Мусульмане могут часами подряд повторять священный слог хи, бегая по кругу, пока не приведут себя в экстаз и, наконец, не упадут без сил и сознания. Тоже самое делали иудеи с Шемой. Это была своего рода замена молитвы самогипнозом.
Но были и другие случаи, когда иудеи использовали во время молитвы повторы. Имели место попытки нагромождать в обращении молящегося к Богу всевозможные титулы и прилагательные. Одна знаменитая молитва начинается так:
"Свято, благословенно, и прославленно, превознесено, превозвеличено и высокочтимо, восхваляемо и возносимо будь имя Всевышнего".

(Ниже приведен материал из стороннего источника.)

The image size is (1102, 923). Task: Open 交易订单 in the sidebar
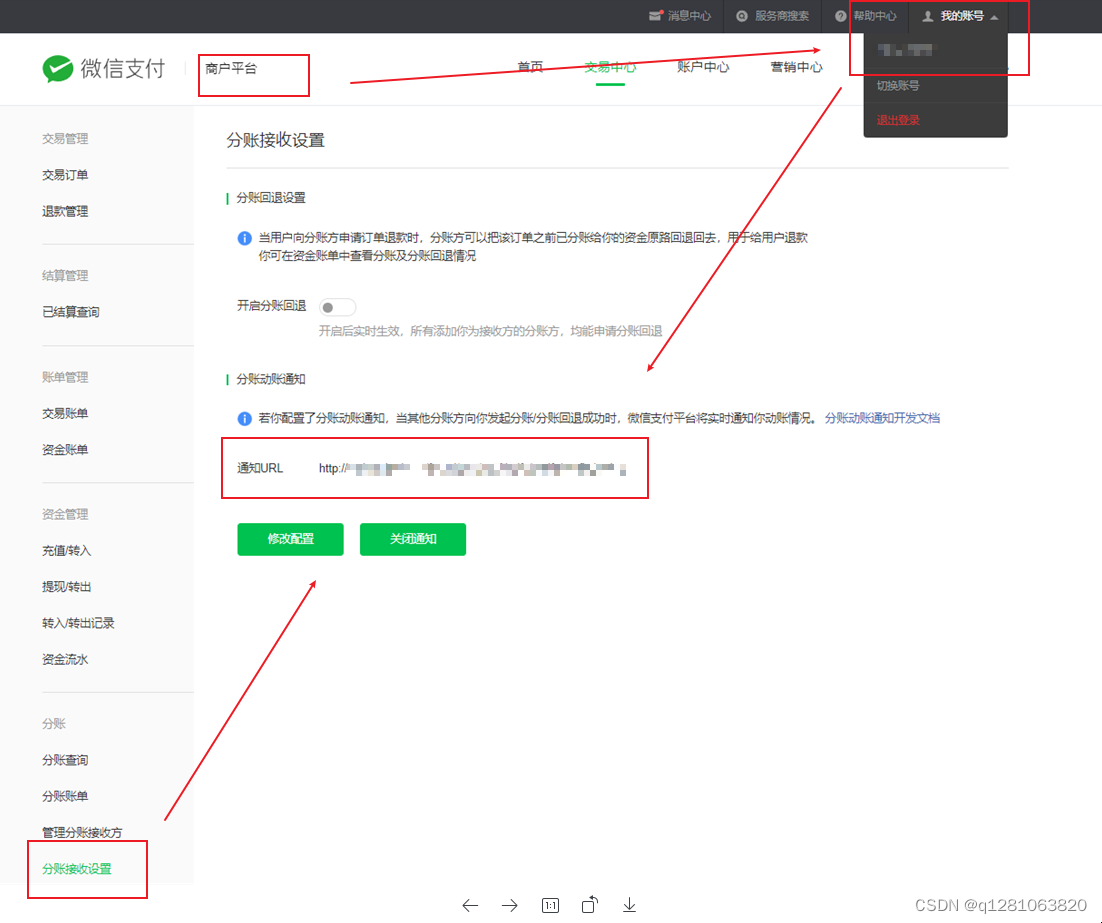click(65, 175)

Есть одна иудейская молитва, которая действительно начинается шестнадцатью прилагательными к имени Бога. Иудеи были, можно сказать, заражены словами. Когда человек больше думает не о том, о чем он молится, а о том, как он молится, его молитва умирает у него на устах.

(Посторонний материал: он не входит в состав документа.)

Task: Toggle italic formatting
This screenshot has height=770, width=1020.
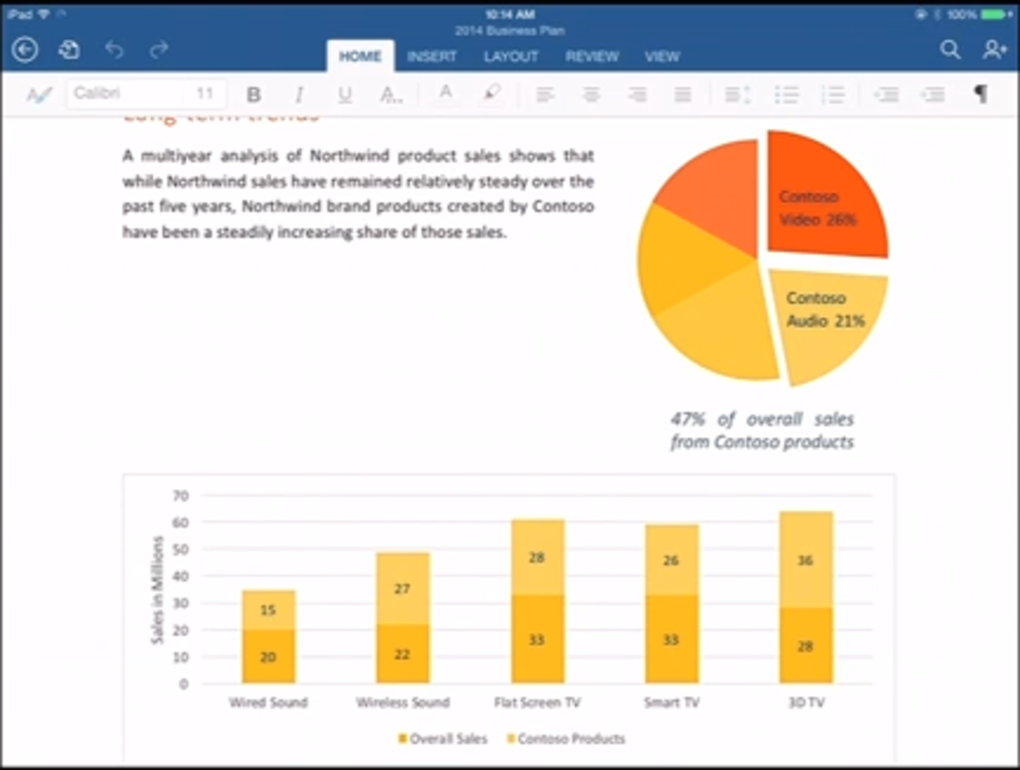Action: pyautogui.click(x=299, y=95)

7. И, наконец, Иисус отмечает и порицает в иудеях, что они молятся для того, чтобы их видели люди. Иудейская система молитвы очень способствовала такой показухе. Иудеи молились стоя, с вытянутыми вверх руками, склонив вперед голову. Молитвы надо было прочитать в 9 утра, 12 часов и 3 часа пополудни, где бы человек в это время ни находился, и человек мог вполне рассчитать так, чтобы оказываться в это время на оживленном перекрестке, или на переполненной людьми площади, чтобы весь мир мог видеть, как набожно он молится. Человеку было легко остановиться на верхней ступени у входа в синагогу и там долго и демонстративно молиться, чтобы все люди могли восхищаться его исключительной набожностью; было легко разыграть сцену молитвы, которую мог видеть весь мир.

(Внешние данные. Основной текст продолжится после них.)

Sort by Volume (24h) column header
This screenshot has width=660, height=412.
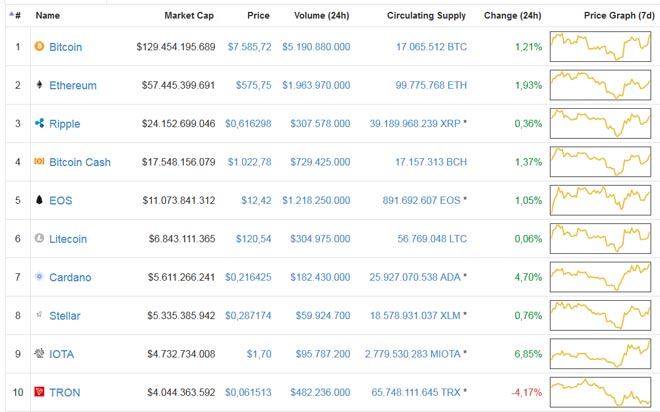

Мудрейшие из иудейских раввинов ясно видели эту тенденцию и безоговорочно осуждали ее. "Лицемерный человек накликает гнев на землю и молитва его не будет услышана". "Четыре типа людей не узрят лица славы Божьей: насмешники, лицемеры, лгуны и клеветники". Раввины говорили, что человек вообще может молиться лишь тогда, когда сердце его настроено к молитве. Они заявили, что для настоящей молитвы нужна предварительная часовая подготовка в уединении, а после молитвы – часовая медитация. Но сама вся иудейская система молитвы тяготела к показному, если в сердце человека была гордыня.
Иисус выдвигает два высших правила для молитвы.
1. Он настаивает на том, что подлинная молитва должна быть обращена к Богу. Главная ошибка людей, которых порицал Иисус, заключалась в том, что их молитвы были обращены к людям, а не к Богу. Независимо от того, молится человек долго или в общественном месте, у него должна быть лишь одна мысль о Боге, а в сердце лишь одно желание.
2. Иисус говорит, что мы должны помнить, что Бог, Которому мы молимся – Бог любви, и что Он более готов отвечать нам, чем мы готовы молиться. Из Него не нужно насильно вытягивать дары и благодать. Мы идем к Богу, Которого не нужно уговаривать, чтобы Он ответил на наши молитвы, или постоянно надоедать Ему, или даже выбивать этот ответ силой. Мы идем к Тому, у Которого есть только одно желание – давать. Если мы помним об этом, то, вне всякого сомнения, достаточно прийти к Богу с желанием в сердце и со словами на устах: "Да будет воля Твоя".